* _What the exercise asks_
Take each line below that has "will" and copy it.

* _Exercise input_
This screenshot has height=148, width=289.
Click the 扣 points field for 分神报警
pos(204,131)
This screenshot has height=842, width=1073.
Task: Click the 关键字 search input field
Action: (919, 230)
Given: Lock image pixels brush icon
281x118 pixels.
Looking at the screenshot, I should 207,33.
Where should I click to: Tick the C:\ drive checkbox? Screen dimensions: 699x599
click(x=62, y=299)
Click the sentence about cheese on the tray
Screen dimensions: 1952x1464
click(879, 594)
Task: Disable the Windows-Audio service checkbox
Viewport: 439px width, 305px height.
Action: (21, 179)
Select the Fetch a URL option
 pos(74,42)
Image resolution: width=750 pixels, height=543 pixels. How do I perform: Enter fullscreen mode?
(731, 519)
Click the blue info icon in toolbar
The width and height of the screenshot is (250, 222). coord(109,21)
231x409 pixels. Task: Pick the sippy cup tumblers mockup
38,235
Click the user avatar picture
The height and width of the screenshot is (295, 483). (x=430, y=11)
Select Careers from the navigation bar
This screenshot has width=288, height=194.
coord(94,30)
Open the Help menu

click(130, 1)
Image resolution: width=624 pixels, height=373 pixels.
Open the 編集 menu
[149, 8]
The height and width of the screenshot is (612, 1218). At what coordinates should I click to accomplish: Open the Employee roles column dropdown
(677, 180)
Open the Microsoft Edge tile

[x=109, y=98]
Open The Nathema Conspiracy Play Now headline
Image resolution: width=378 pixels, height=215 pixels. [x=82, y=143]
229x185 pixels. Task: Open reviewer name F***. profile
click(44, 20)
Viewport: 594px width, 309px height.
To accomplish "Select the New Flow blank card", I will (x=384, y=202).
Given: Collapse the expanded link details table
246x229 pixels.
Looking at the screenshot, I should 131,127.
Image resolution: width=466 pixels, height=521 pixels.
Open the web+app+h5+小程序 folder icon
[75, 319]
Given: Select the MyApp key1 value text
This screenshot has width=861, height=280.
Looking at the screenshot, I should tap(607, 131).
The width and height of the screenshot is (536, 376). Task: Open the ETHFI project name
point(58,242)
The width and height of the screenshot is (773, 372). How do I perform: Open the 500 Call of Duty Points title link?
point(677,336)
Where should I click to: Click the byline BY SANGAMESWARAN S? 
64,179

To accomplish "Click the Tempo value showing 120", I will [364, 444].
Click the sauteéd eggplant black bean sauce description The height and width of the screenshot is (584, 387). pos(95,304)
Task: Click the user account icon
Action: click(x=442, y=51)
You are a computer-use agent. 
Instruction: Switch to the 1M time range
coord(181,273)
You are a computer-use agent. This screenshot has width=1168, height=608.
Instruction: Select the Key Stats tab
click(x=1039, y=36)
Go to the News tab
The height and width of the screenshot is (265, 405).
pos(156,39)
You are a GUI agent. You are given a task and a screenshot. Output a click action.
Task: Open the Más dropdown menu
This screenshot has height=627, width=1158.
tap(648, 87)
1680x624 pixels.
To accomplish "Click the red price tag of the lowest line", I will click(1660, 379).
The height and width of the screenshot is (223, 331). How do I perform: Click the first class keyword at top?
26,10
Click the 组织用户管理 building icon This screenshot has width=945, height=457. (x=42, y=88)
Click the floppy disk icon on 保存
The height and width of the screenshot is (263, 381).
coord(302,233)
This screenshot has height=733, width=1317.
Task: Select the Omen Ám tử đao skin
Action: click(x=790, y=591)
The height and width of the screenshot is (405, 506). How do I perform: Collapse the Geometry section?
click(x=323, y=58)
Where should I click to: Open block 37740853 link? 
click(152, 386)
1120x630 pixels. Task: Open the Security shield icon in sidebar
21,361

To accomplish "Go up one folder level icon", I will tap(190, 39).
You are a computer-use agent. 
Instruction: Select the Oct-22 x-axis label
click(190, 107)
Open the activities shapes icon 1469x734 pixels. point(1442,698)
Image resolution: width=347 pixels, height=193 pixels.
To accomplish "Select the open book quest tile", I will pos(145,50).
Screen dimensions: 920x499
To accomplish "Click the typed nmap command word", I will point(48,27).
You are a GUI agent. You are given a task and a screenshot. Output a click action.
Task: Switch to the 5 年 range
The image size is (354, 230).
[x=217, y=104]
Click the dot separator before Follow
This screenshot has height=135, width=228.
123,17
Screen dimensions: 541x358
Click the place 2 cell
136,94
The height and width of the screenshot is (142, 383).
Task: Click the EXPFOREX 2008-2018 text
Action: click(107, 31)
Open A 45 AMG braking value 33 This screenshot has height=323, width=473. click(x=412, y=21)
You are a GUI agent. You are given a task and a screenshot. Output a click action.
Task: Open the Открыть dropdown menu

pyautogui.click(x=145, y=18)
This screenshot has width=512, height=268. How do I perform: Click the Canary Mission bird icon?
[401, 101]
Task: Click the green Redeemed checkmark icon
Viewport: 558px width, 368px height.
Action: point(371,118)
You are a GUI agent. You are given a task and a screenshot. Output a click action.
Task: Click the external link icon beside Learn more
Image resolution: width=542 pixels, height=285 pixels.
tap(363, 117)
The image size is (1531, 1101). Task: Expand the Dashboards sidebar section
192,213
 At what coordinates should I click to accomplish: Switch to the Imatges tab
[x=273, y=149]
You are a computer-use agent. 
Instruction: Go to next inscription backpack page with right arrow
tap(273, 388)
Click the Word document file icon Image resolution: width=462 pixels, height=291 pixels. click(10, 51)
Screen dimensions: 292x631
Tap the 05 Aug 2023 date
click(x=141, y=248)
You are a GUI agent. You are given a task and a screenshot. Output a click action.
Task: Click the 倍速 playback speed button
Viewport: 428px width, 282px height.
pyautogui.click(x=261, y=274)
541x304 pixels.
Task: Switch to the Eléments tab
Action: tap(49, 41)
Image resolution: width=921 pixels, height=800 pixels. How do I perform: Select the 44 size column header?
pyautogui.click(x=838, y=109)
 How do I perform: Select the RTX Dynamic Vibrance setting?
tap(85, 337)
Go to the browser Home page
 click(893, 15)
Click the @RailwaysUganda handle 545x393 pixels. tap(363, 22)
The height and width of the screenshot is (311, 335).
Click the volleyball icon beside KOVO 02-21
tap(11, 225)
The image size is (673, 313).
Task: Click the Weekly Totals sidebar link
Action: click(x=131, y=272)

* _Solution_
To accomplish "Select the New Flow blank card", I will (x=384, y=202).
To accomplish "Click the Tempo value showing 120", I will [364, 444].
To accomplish "Click the red price tag of the lowest line", I will click(1660, 379).
To accomplish "Go up one folder level icon", I will tap(190, 39).
To accomplish "Select the open book quest tile", I will pos(145,50).
To accomplish "Click the typed nmap command word", I will point(48,27).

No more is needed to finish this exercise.